Uma é pelo autoritarismo tradicional, simbolizado pela figura paterna na estrutura familiar "moderna", por aquele pai guardião da moral e severo. Que nos lembra o pai de Kafka - quem mais nos poderia lembrar? E esse autoritarismo pode ser representado por um trecho escrito pelo próprio Kafka em "Carta ao Pai": "desde muito cedo me proibiste a palavra; tua ameaça: 'nem uma palavra de protesto' e a mão erguida ao mesmo tempo". Ou seja, no autoritarismo tradicional os pais impõem violenta e incontestavelmente; pela força.

A outra forma é por um apelo ao sentimento, ao "politicamente correto", em que os pais não obrigam, não utilizam da força e nem suprimem a possibilidade de contestação dos filhos. O cientista social esloveno Slavoj Žižek nos explica nos convidando a imaginar a seguinte situação: o pai de um garoto quer que ele visite sua avó, apesar de o garoto não o querer. Se o pai fosse uma autoridade tradicional, ele provavelmente diria algo como: "não me importa como você se sente, é seu dever visitar sua avó!". Se, por outro lado, fosse um pai "pós-moderno não-autoritário"(nas palavras de Žižek), a reação seria mais como: "você sabe o quanto sua avó o ama, mas eu não vou força-lo a visita-la, você deve visita-la apenas se você quiser". É um genuíno apelo ao sentimento, e, por isso mesmo, tão nocivo e angustiante quanto a primeira forma: por causa da inerente exigência de reciprocidade e correspondência do sentimento, esse apelo é também capaz gerar culpa e má consciência.

Para prosseguirmos, foquemos no fato de que os pais tentam "domesticar" os filhos, independente da forma pela qual o fazem. Vejamos o seguinte trecho de Lísis, de Platão:

Sócrates - Seu pai e sua mãe, por quererem sua felicidade, são seus amigos?

Lísis - Por Zeus, claro que sim.

S. - Acaso te parece feliz o homem que está na servidão, e ao qual nada é permitido fazer, de entre as coisas que deseja?

L. - De modo algum, por Zeus, não me parece! - exclamou.

S. - Portanto, se teu pai te ama, e tua mãe também, e desejam tornar-te feliz, é evidente, em todos os sentidos, o seguinte: que empregam todas as forças para que sejas feliz.

L. - Pois é claro.

S. - Por conseguinte, deixam-te fazer o que quiseres, nada te proíbem, nada te impedem de fazer, se for do teu desejo.

L. - Por Zeus, bem pelo contrário. Há muitas coisas que terminantemente me proíbem.

S. - Que estás dizendo?! - exclamei. - Querendo a tua felicidade, impedem-te de fazer o que quiseres? Como é isso possível?
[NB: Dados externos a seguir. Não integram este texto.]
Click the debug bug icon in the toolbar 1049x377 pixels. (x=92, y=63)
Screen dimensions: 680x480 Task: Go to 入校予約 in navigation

Já aqui está claro que, ao contrário do que julgou, os país de Lísis não são tão seus amigos assim. Mas minha intenção é que possamos ir mais além.

Pensemos com Nietzsche. Ele nos diz o seguinte, em Assim Falou Zaratrusta:

"o vosso amor ao próximo é o vosso mau amor por vós mesmos [...] Aconselho-vos o amor ao próximo? Ainda prefiro aconselhar-vos a fuga do próximo e o amor ao distante"

Mas quem seria esse distante?

Ora, o amor ao próximo, assim como a busca pelo "bem comum", implicam na renúncia dos indivíduos a (grandes) porções de suas vontades e desejos, pois, levando em consideração a tendência que há para que os interesses colidam e conflitos venham à tona, prefere-se controla-los e abafa-los - os desejos e as vontades - para que se permaneça naquele débil estado de segurança em que, como se espera, nenhuma das partes possa sair prejudicada - e é isso que se considera "o bem comum".

No "bem comum", todos levam uma vida bem comum, uma vida bem mais ou menos, e devem ficar estagnados nesse ponto. O amor ao próximo e a compaixão legitimam isso. Como você seria capaz de fazer o que quer se isso colocará o seu próximo em risco? Como você poderia buscar seu prazer em detrimento do conforto do seu próximo? Eis o discurso digerido e disseminado.

Como pudemos perceber, o "próximo" é aquele que constitui um obstáculo à consecução do gozo. Então o "distante" é o que não se põe como aquele que tem por papel tolher sua felicidade. O que não impede que você - "seja". É o que serve, de alguma forma, de estímulo à sua potencialização, não ao seu encolhimento. O "distante" também é uma alusão de Nietzsche ao super-homem(Übermensch). Nietzsche diz que o amigo é um presságio desse super-homem, e isso pelo seguinte motivo: o amigo não é o próximo, mas, precisamente, o distante. Dessa forma, seus pais, seguramente, não são seus amigos.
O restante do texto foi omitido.